The topic is specialized technical service, which has been commercially available since 1979. The program incorporates state-of-the-art structural dynamic technology with the widely accepted dynamic balancing by influence coefficient method. The resulting technique has been applied to 800-4,000 FPM paper machines with very favorable results.
1.0 GENERAL BACKGROUND
The impetus for undertaking development of an in-place dryer balancing program originated from observance of rapidly increasing vibration levels and decreased mechanical reliability in instances where significant machine speed-ups in the range between 800 and 4,000 FPM were made. During the initial investigation, continued reliance on statically balanced dryers was shown to be insufficient and specifically caused drastic increases in overall frame vibration levels accompanied by disproportional reductions in bearing lives, mechanical reliability and dynamic foundation loads throughout the machine. Conversely, vast improvements in bearing lives, gear stresses and overall run ability of the machine resulted from proper dynamic balancing of the dryers.
2.0 OBJECTIVE
The two techniques traditionally employed for dynamic dryer balancing are both costly and time consuming. The first method requires the removal, balancing and reinstallation of the dryer cans. This is very time consuming and can result in minimal reduction of the residual unbalance dependent on the balancing machine utilized for the process. The second method is an in-place balancing technique which requires the removal of the drive gear section and installation of an independent drive to conduct the balancing process. Once again, this can result in minimal reduction of the dryer residual unbalance dependent on the influence the drive gears add to the overall operating balance of the dryer cans. This technique also requires substantial amounts of downtime and manpower.

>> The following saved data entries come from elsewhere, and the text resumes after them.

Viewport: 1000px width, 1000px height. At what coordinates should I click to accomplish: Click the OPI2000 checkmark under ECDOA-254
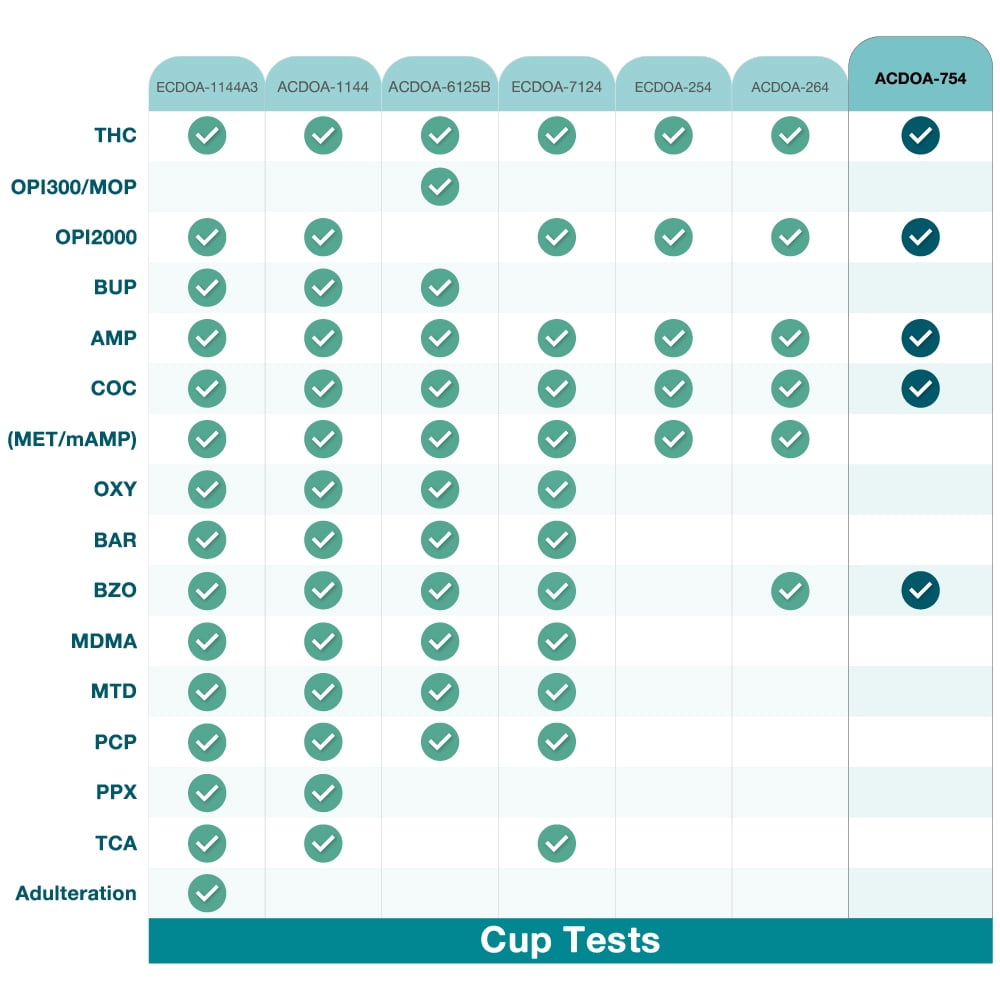coord(673,237)
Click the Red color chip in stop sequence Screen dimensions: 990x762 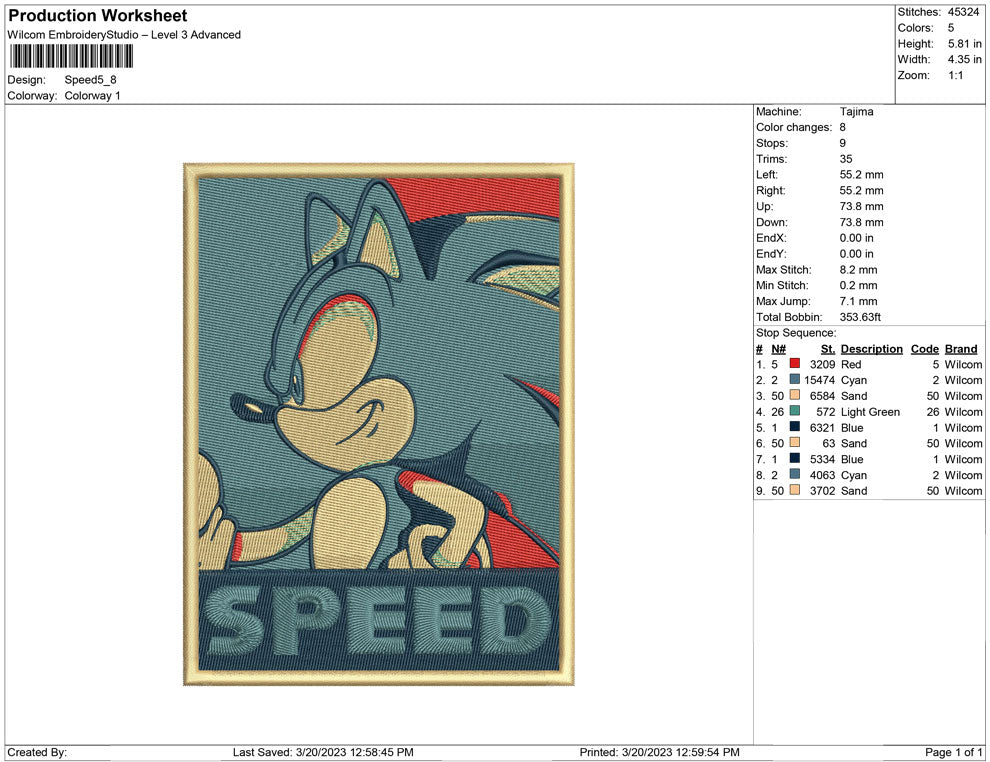pos(795,364)
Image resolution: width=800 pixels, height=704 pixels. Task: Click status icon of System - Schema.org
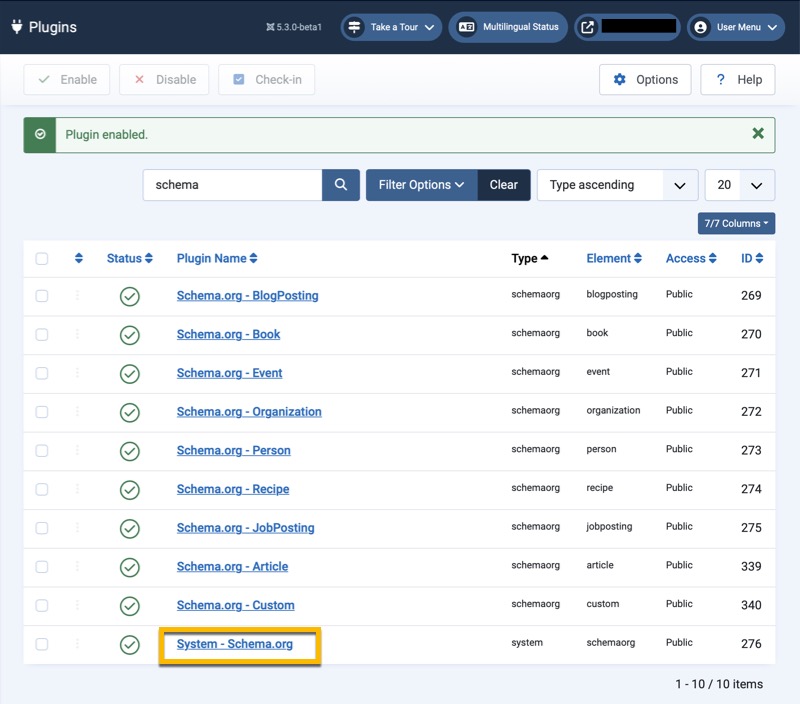point(129,645)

The Dynamic Balancing of Paper Machine Dryer Cans by Impact Method was developed to 1) subject all the elements of the dryer can, i.e., gear and dryer can, to a dynamic balancing procedure and 2) reduce the downtime to conduct the testing to with in normally scheduled maintenance periods. All testing is conducted using state-of-the-art signal sensors, signal conditioning and analytical testing procedures.
The final result is a two-plane balance correction, which renders dynamic residual balances within predetermined tolerances. Our present criterion is the ISO G6.3 standard, which is favored industry wide.
In more plain terms, this standard corresponds to a maximum residual CG unbalance of approximately 15 pounds in a single plane or 7.5 pounds in two planes (the residual CG unbalance is dependent of the weight of the dryer can and gear assembly) for a typical 60 inch diameter dryer can.
3.0 METHODOLOGY
A balancing project of this kind encompasses three distinct phases of testing as follows.
- Paper Machine Baseline Vibration Audit and Initial Unbalance Profile for all Dryer Cans.
- Complex Transfer Function Testing and Cross-Machine structural Response Dynamic by Sample Trial Weight Application.
- Supervision of Correction Weight installation.
The objectives of Phase I are two fold. First, a Baseline Vibration Audit of the paper machine is conducted to determine the overall mechanical reliability of the dryer, gears and felt rolls. This data will indicate any deficiencies in the rotating elements and their associated bearing, which would influence the dynamic response of the unbalance coefficient of the dryer cans.
Secondly, the Unbalance Profile is simple to determine the level of unbalance response for each dryer roll in the machine and identify the specific dryers whose unbalance response will have detrimental long-term effects upon gear mesh quality, bearing performance and frame vibration at increased operating speeds. The data is collected at fixed or variable speeds depending on test technique chosen and yields essentially the two degrees of freedom mode shape for each dryer roll at any operating speed. The results are presented in both graphical and tabular form in terms of radial acceleration, amplitude and phase response, and form the basis for selection of dryer rolls to be balanced.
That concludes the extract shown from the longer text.